───── Data listing ─────

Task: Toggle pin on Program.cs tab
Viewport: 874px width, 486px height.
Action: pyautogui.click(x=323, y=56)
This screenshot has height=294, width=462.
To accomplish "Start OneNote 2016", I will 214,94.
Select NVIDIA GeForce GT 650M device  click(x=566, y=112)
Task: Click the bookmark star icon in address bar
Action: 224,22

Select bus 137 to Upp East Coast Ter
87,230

─────

Exercise prompt: In full and word for word, write out the data above.

Output of the task:
Task: Toggle pin on Program.cs tab
Viewport: 874px width, 486px height.
Action: pyautogui.click(x=323, y=56)
This screenshot has height=294, width=462.
To accomplish "Start OneNote 2016", I will 214,94.
Select NVIDIA GeForce GT 650M device  click(x=566, y=112)
Task: Click the bookmark star icon in address bar
Action: 224,22

Select bus 137 to Upp East Coast Ter
87,230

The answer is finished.